International Conference Recognition Signals IoT Strength at UW Tacoma
A student-faculty team are co-authors on award-winning research into resource matching for the Internet of Things (IoT).
A research team from the School of Engineering & Technology (SET) – comprised of recent graduate alumni and their faculty mentor – recently won a top award at a prestigious international technology conference for their poster proposing a better way to manage computing resources needed in so-called “edge clouds.”
“The award is a reflection of the quality and depth of research our students and faculty are conducting,” said Dr. Rajendra Katti, Professor and SET Dean. “Our work on IoT joins similarly cutting-edge achievements in artificial intelligence, bioinformatics, cryptography, machine learning and web science.”
“There were about sixty papers in the conference track whose authors are affiliated with top institutions around the world, like Alibaba, Amazon, IBM, Microsoft, MIT, National University of Singapore, University of Tokyo, Tianjin University, and others” said Dr. Eyhab Al-Masri, SET assistant professor and paper co-author. “I am delighted and honored that the team’s research contribution in edge clouds over the past few months has received this recognition.”
“As the physical and digital worlds continue to interweave with more devices connected to each other, computational intelligence with powerful AI-capabilities must shift closer to the edge of the network,” said Al-Masri. “Optimizing those distributed processing tasks on the edge becomes crucial. Our work seeks to dynamically allocate resources more efficiently across edge-based environments.”
“This award is a reflection of what makes UW Tacoma a special place,” said Al-Masri. “We are able to foster research that addresses modern challenging problems in IoT and provide opportunities for our students not only to succeed but to lead other researchers around the world."
The Conference and Poster
Jiaqi Wang, ’20, Zac Lu, ’17, ’19, and Dr. Al-Masri are co-authors on a poster paper entitled “Edgify: Resource Allocation Optimization for Edge Clouds Using Stable Matching.”

• [Material shown]:

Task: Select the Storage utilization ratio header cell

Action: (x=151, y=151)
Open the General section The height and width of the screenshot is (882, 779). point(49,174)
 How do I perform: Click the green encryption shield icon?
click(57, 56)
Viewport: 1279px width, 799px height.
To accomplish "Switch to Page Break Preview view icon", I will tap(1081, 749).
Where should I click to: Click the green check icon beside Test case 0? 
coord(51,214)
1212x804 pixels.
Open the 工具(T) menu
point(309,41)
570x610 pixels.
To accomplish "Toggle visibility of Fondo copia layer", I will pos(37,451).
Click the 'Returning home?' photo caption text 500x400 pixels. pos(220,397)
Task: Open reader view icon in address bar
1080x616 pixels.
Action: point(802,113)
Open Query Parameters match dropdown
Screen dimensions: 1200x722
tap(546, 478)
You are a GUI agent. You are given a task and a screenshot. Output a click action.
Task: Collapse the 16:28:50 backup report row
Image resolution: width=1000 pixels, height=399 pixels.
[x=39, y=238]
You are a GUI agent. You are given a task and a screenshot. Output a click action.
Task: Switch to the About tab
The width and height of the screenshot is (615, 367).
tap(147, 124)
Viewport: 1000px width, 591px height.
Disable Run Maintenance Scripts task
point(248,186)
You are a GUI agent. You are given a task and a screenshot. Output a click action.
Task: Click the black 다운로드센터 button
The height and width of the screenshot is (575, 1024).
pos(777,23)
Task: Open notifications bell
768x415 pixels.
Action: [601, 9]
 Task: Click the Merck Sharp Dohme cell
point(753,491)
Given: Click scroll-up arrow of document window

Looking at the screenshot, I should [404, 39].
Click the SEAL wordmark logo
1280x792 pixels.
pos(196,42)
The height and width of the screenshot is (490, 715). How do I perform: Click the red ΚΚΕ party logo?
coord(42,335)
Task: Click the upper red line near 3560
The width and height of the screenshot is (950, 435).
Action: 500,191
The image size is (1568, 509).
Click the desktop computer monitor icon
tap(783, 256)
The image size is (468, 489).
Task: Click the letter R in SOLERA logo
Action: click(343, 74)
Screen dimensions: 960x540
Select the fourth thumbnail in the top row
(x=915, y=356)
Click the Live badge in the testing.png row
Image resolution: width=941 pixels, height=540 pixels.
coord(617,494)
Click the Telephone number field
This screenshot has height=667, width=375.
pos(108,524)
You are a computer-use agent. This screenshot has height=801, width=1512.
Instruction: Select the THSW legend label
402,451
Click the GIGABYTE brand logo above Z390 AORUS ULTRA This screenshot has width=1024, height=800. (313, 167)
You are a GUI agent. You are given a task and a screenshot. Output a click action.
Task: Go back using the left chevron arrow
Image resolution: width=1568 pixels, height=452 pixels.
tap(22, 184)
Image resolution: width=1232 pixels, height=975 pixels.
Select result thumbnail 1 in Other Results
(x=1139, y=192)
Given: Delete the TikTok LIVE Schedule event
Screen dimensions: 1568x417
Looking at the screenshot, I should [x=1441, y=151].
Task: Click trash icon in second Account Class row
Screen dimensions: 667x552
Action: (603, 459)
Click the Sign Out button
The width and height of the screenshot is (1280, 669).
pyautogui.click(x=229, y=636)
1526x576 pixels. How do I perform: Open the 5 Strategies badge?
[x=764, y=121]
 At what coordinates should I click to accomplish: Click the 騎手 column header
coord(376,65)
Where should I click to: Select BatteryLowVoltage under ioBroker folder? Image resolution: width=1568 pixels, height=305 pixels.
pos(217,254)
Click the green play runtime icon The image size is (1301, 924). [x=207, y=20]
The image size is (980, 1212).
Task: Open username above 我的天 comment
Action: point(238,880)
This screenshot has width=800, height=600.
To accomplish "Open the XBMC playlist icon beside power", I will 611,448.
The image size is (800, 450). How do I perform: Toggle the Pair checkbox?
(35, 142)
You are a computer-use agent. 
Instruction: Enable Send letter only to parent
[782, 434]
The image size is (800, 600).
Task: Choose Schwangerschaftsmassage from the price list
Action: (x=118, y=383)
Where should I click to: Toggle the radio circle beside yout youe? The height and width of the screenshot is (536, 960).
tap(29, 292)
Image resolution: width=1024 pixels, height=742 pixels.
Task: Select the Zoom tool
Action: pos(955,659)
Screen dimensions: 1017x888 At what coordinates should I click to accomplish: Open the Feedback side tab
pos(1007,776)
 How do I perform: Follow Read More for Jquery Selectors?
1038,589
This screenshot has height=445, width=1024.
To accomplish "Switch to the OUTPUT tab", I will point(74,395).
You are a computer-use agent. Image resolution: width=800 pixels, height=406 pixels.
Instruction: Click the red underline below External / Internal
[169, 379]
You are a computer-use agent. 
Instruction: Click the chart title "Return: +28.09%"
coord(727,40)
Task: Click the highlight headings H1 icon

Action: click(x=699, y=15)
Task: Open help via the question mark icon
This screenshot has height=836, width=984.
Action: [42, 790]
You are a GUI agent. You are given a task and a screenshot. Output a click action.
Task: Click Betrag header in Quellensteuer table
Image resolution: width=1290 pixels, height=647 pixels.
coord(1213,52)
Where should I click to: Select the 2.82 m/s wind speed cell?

• [Activity 1]:
For the article on the UW Tacoma IoT award, say whether each statement below agrees with it. Answer yes or no for each and quote the words from the article that decide it.
(a) Jiaqi Wang is one of the poster paper's co-authors.
(b) The conference track had about sixty papers.
(c) Dr. Rajendra Katti is an assistant professor in SET.
• [Activity 2]:
Proceed with the article on the UW Tacoma IoT award, starting after its last sentence.
The records are separate material and do not belong to the article on the UW Tacoma IoT award.

• [Response box 1]:
(a) Yes: "Jiaqi Wang, ’20, Zac Lu, ’17, ’19, and Dr. Al-Masri are co-authors on a poster paper"
(b) Yes: "There were about sixty papers in the conference track"
(c) No: "Dr. Rajendra Katti, Professor and SET Dean"

• [Response box 2]:
At The Web Conference Taipei 2020, the team was awarded “Best Poster,” one of just three best-of awards presented at the conference. Due to the ongoing COVID-19 pandemic, the conference, which ran April 20-24, shifted to an all-online format.
Meeting annually since 1994, the conference is regarded as the premier academic venue for the topic of the future direction of the World Wide Web. Beginning in 2022, sponsorship of the conference will pass from the International World Wide Web Conference Committee (IW3C2) to ACM, the Association for Computing Machinery.
Another UW Tacoma student, Hu Zhao, co-authored with Dr. Al-Masri a well-received paper for the conference entitled “A User-Centered Handoff Procedure in 5G Cellular Networks,” describing a model for integrating IoT devices into 5G networks.
Edgify, a Dynamic Resource Provisioning Model
In their poster and an accompanying paper, the authors introduce Edgify, a name they have given to their edge-cloud resource provisioning model.
The model addresses a growing challenge in computing and networking architecture: as more and more applications, services and platforms have shifted to an Internet-based cloud computing environment, and as more devices have themselves become computerized and generate vast quantities of data (the “Internet of Things”), issues such as cost, efficiency, speed, availability and security threaten to become barriers to further innovation.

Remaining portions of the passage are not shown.